By Jen DiMascio
The Army vice chief of staff next week has planned a battle command summit to discuss how it will transition from the networks of the present to the networks of the future, according to senior service officials.
The service currently uses the Army Battle Command System, a loose collection of individual computer applications for activities like intelligence analysis, fire support and maneuvering troops. It is moving toward a Future Combat System version that unlike the old system will be integrated from the ground up, said Lt. Gen. Jeffrey Sorenson, the Army’s chief information officer (G-6), during a press briefing this week at the Association of the United States Army conference.
The summit will help the Army begin to look how those systems will work together because, in the future, brigades using FCS battle command will operate next to those using the former Army Battle Command System.
The transition will change the Army’s doctrine as well as how it trains and operates, and the summit will move the service in that direction.
“It’s a discussion amongst the senior leaders of the Army to define and begin to work that particular convergence as well as to make sure that we do it in a manner that’s prioritized to meet the needs of the field,” Sorenson said.
In addition to discussing the way ahead for battle command, service officials will also look at initial recommendations from an Army Science Board summer study of the Army’s future network plan.

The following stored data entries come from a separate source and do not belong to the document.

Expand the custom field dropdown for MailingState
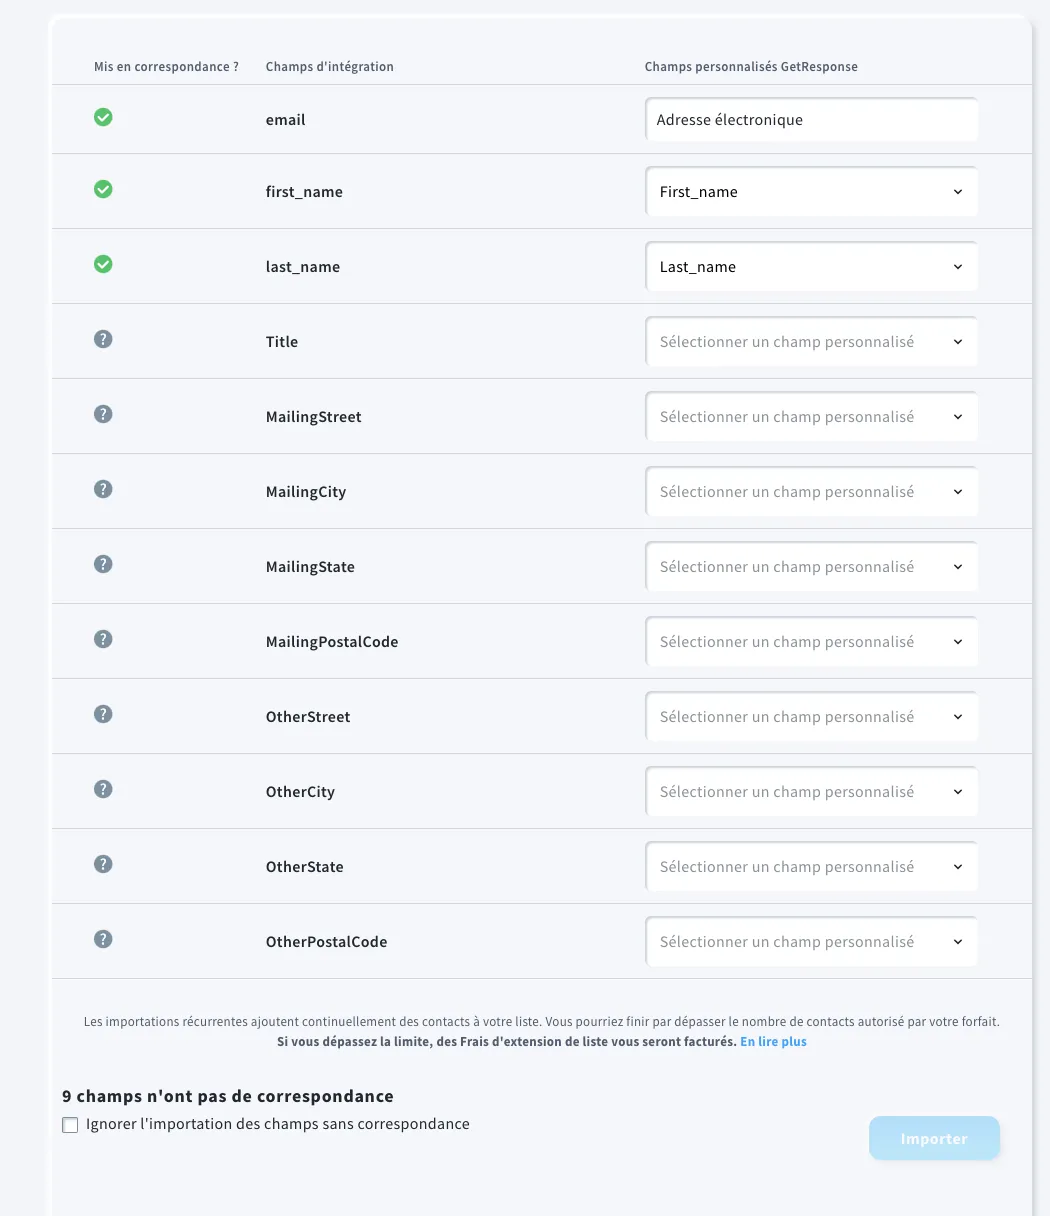Image resolution: width=1050 pixels, height=1216 pixels. pos(811,566)
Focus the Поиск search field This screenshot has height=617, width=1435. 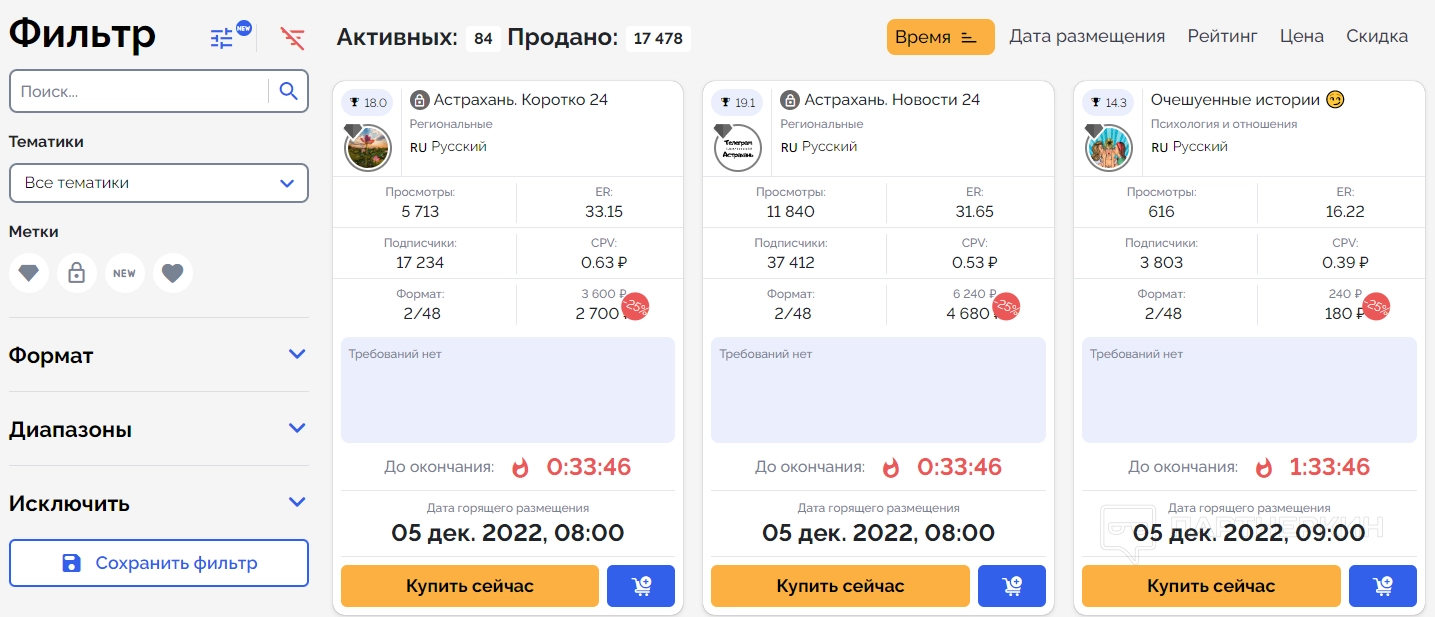[x=140, y=92]
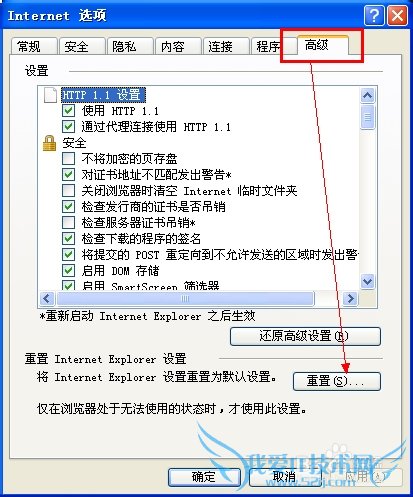
Task: Confirm with the 确定 button
Action: (x=204, y=477)
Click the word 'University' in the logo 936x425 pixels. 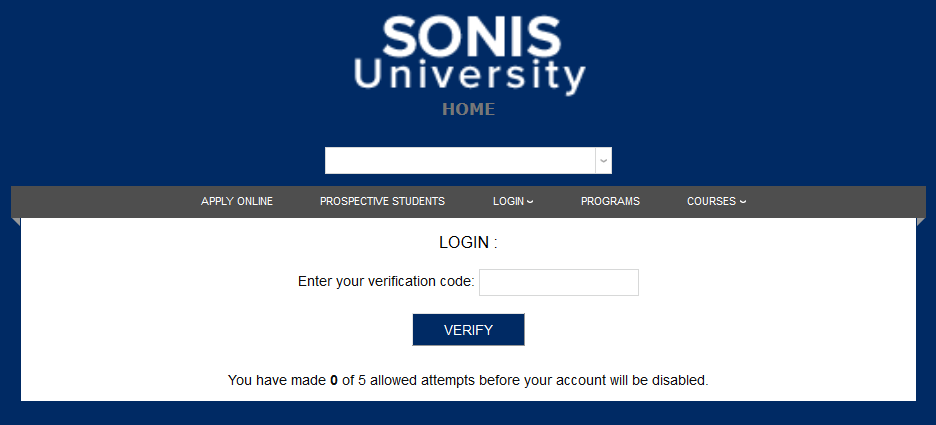pyautogui.click(x=469, y=77)
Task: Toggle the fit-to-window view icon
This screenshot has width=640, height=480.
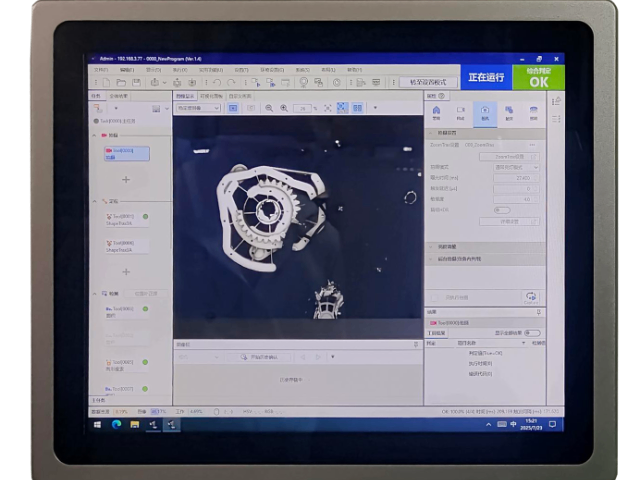Action: tap(341, 108)
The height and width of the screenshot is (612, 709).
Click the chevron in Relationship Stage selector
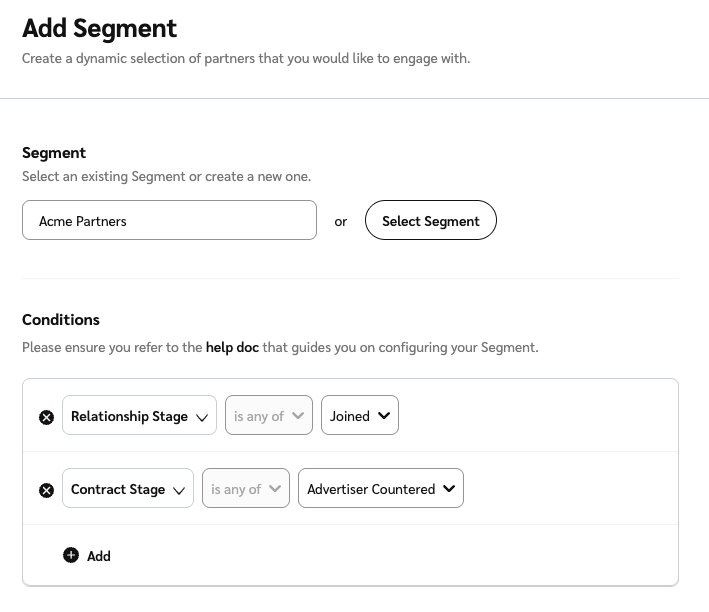[x=202, y=417]
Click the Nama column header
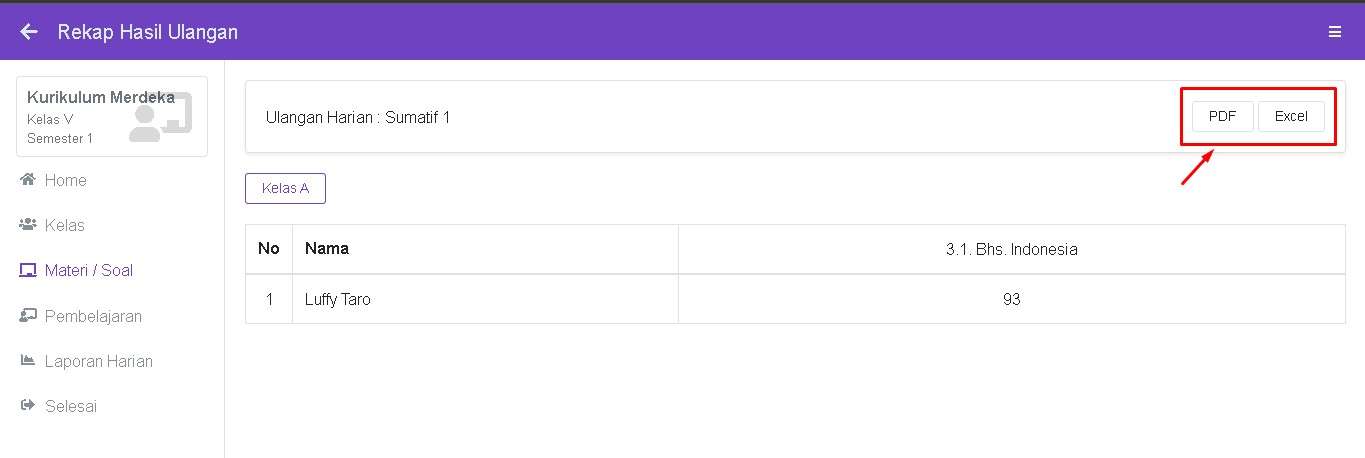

That report recommended, among other things, that the Army stop buying Single Channel Ground and Airborne Radio Systems (SINCGARS) and instead focus on radios that could better align with the future Joint Tactical Radio System (Defense Daily, Oct. 9).
The service has requested $1.3 billion for SINCGARS in the fiscal year 2008 supplemental.
Beyond that, the service is assessing its total SINCGARS requirement. A planned supplemental in FY ’09 would support the service’s plan to field the radio through FY ’10 and would include an assessment of even more SINCGARS radios that would support the service’s plan to increase the size of the Army through FY ’13, according to the Army statement.
Though lawmakers questioned a cost increase in the radios over time in their authorization bill, officials from ITT Corp. [ITT] said the cost of the radio components actually decreased, but added that the Army ordered a more expensive configuration.
During the press briefing, Sorenson added that the Army is considering another recommendation by the science board–whether to purchase radios for individual soldiers that cost less than $1,000 apiece.
Those radios would be less secure than current radios, which are not in use by every solider, but the idea would be to limit the types of information transmitted. The two issues facing the service are about security as well as the cost of outfitting such a large organization.